Desperation A/1 (oz8942)
About this Plan
Desperation A/1. Free flight competition glider model.
Quote: "Bruce Matthews is no stranger to competition, nor is he unfamiliar with Nordic flying, having won A/2 Nordic at the Nats in '71 at the ripe old age of 10 by clocking a time that would have placed him 4th in Open. He's also set a National record of 15:42 under adverse conditions, and finished second at the Nationals in A/2 Nordic on two other Occasions.
He does not, however, by choice or inclination, spend a bunch of time with the smaller brother of the A/2, the A/1.
The little A/1 is spookier on tow, harder to keep in a thermal, and just generally more of a nuisance to get consistent times out of.
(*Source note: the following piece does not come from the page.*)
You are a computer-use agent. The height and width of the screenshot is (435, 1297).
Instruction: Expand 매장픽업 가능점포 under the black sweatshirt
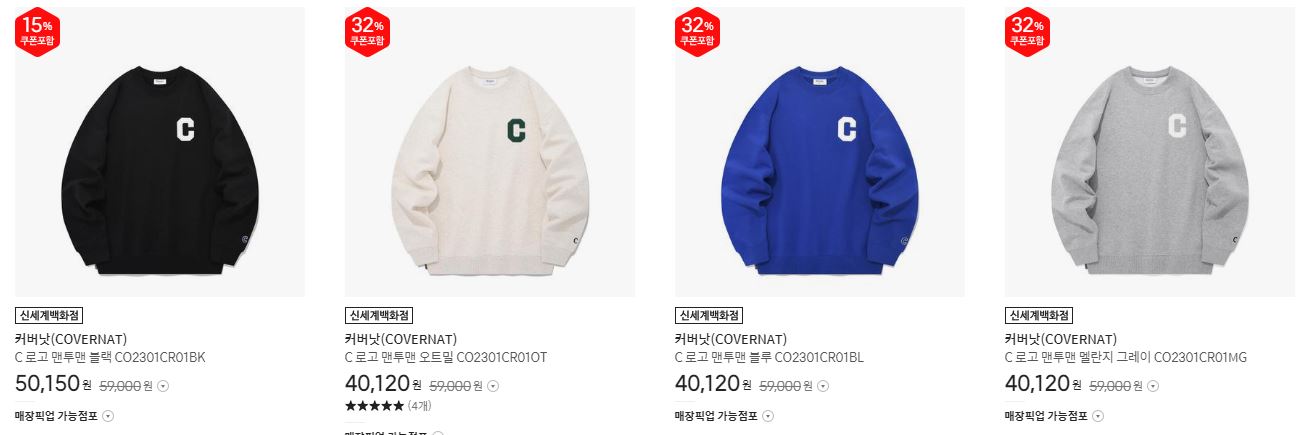click(x=65, y=416)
It is a challenge, though, and liking challenges, Bruce elected to fly A/1 at the Nats in '74. His only real A/1 contest experience prior to Lake Charles was at the big Southwestern meets in Dallas where he won the event in Jr. A/1 with a modified kit design renamed the 'Lead Sled' for its overweight characteristics.
Wanting a ship more competitive than the 'Sled,' he built two of the most promising magazine designs of '74. Both were consistent, but both were disasters - light, fragile, and useless in wind over 10 mph. They simply would not penetrate.
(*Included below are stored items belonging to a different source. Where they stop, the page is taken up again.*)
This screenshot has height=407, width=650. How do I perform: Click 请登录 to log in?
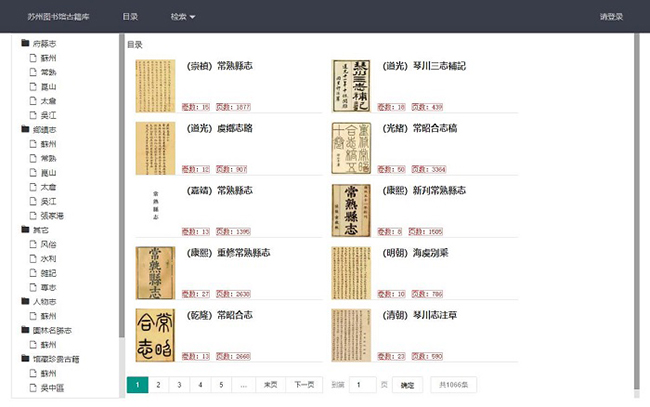click(611, 17)
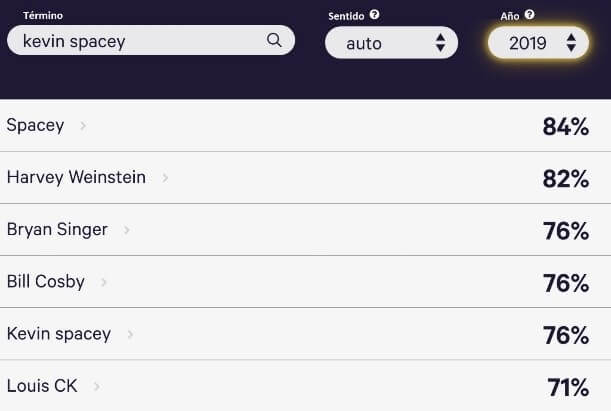Click the chevron beside Harvey Weinstein
The image size is (611, 411).
tap(165, 178)
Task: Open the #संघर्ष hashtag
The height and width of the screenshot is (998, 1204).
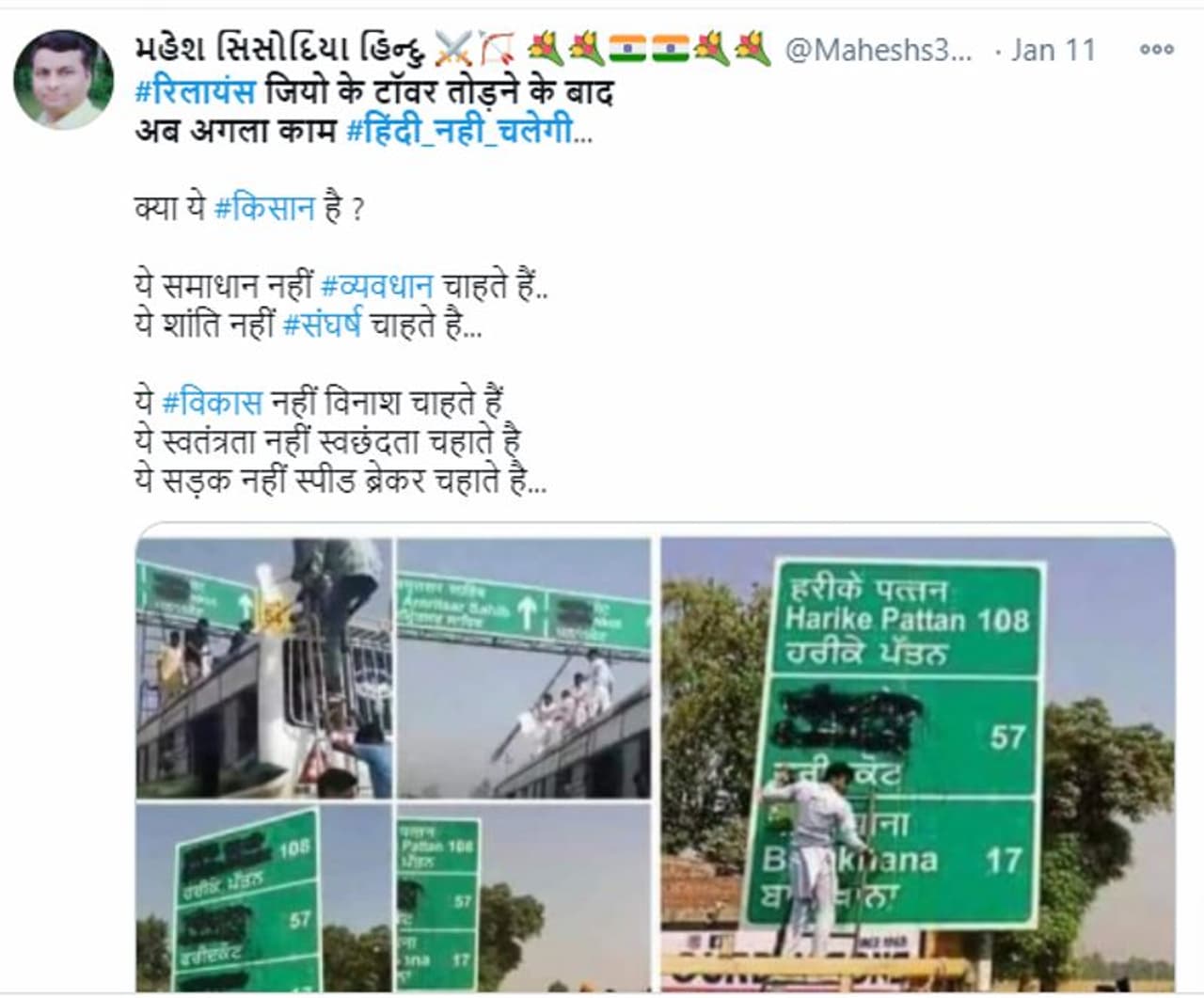Action: (x=322, y=325)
Unfortunately, scratch-building the two magazine designs took an inordinate amount of time and brought the '74 Nats doorstep-close.
Finally, a scant week before the trek to Lake Charles, Bruce and his dad, DB ('Doc' to his friends), sat down to analyze the situation at hand. They concluded that they were trying too hard to stay close to the 5.08 oz minimum. Since Bruce had a Wakefield only 15 sq inches bigger that came in at 8.3 oz and still thermaled with any A/1, they reasoned that a Wakefield airfoil might work well in a slightly overweight Nordic.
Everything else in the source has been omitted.